Histograms and cumulative frequency graphs
When you have lots of numerical data, lump it into classes (intervals). Then choose between a histogram (shape of distribution) or a cumulative frequency graph (running total — used for medians and quartiles).
Histograms with equal class widths
For equal-width classes, the height of each bar is just the frequency. There are no gaps between bars (because the data is continuous).
| Class | Frequency |
|---|---|
| 0–10 | 5 |
| 10–20 | 12 |
| 20–30 | 18 |
| 30–40 | 9 |
| 40–50 | 6 |
Plot bars 0–10, 10–20, etc., with heights 5, 12, 18, 9, 6.
Histograms with unequal class widths [Higher tier]

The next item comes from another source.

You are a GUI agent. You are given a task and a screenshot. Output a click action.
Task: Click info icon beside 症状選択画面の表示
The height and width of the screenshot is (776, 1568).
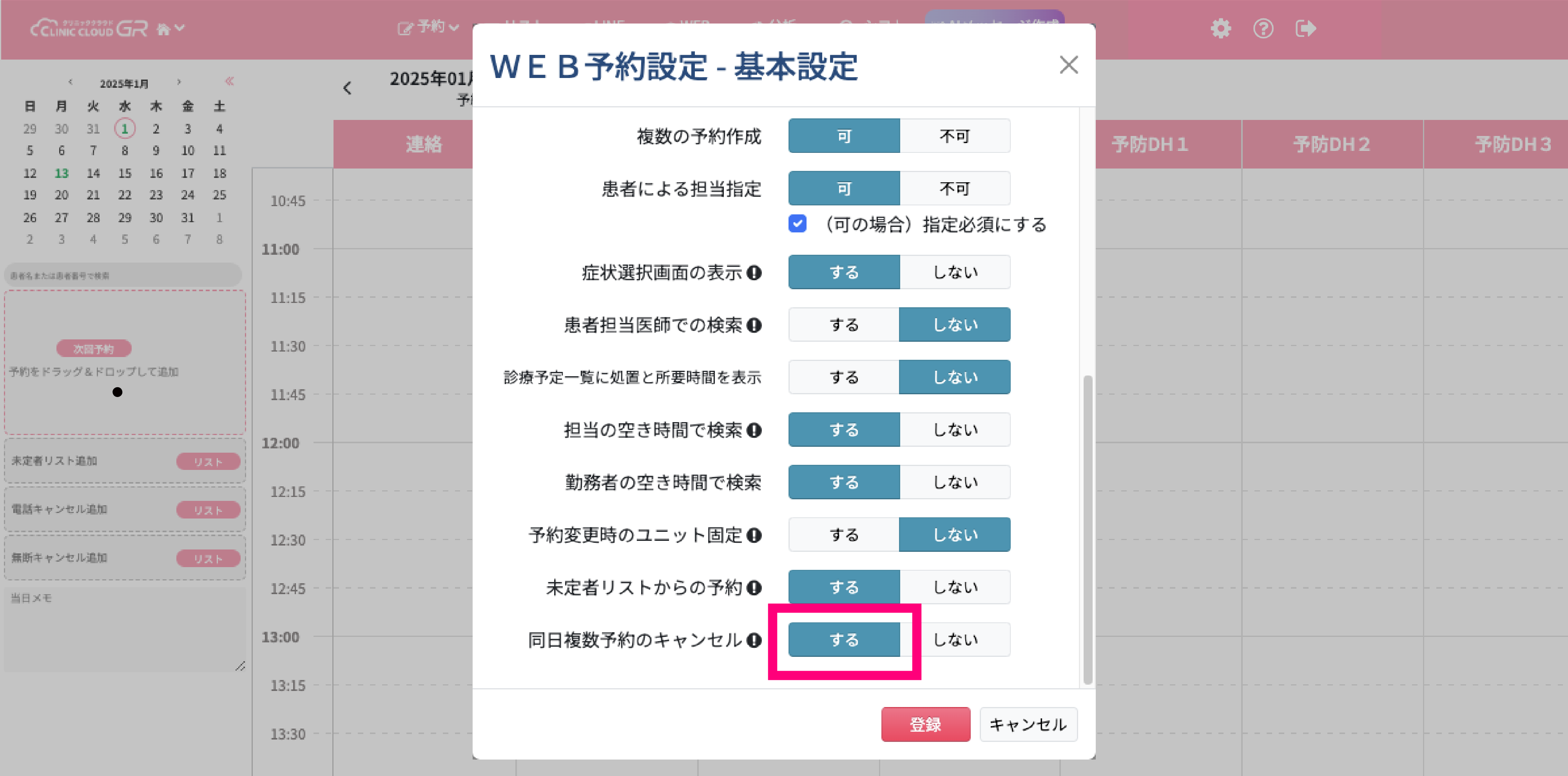pos(754,273)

When class widths vary, the bar height represents frequency density, not raw frequency.
Frequency density = frequency / class width
This way, the area of each bar equals the frequency, and the chart honestly shows the distribution.
Worked example:
| Class | Frequency | Width | Density |
|---|---|---|---|
| 0–10 | 8 | 10 | 0.8 |
| 10–20 | 18 | 10 | 1.8 |
| 20–40 | 30 | 20 | 1.5 |
| 40–60 | 16 | 20 | 0.8 |
| 60–100 | 8 | 40 | 0.2 |
The bar for 20–40 is wider than for 10–20, but its density (1.5 < 1.8) is lower — making clear that 10–20 has the most concentrated data.
Reading a histogram
To find a frequency for any class:
Frequency = density × width
To estimate frequencies for a sub-interval inside one class, assume uniform distribution: split the class proportionally.
Cumulative frequency
A cumulative frequency table adds up frequencies from the lowest class onwards.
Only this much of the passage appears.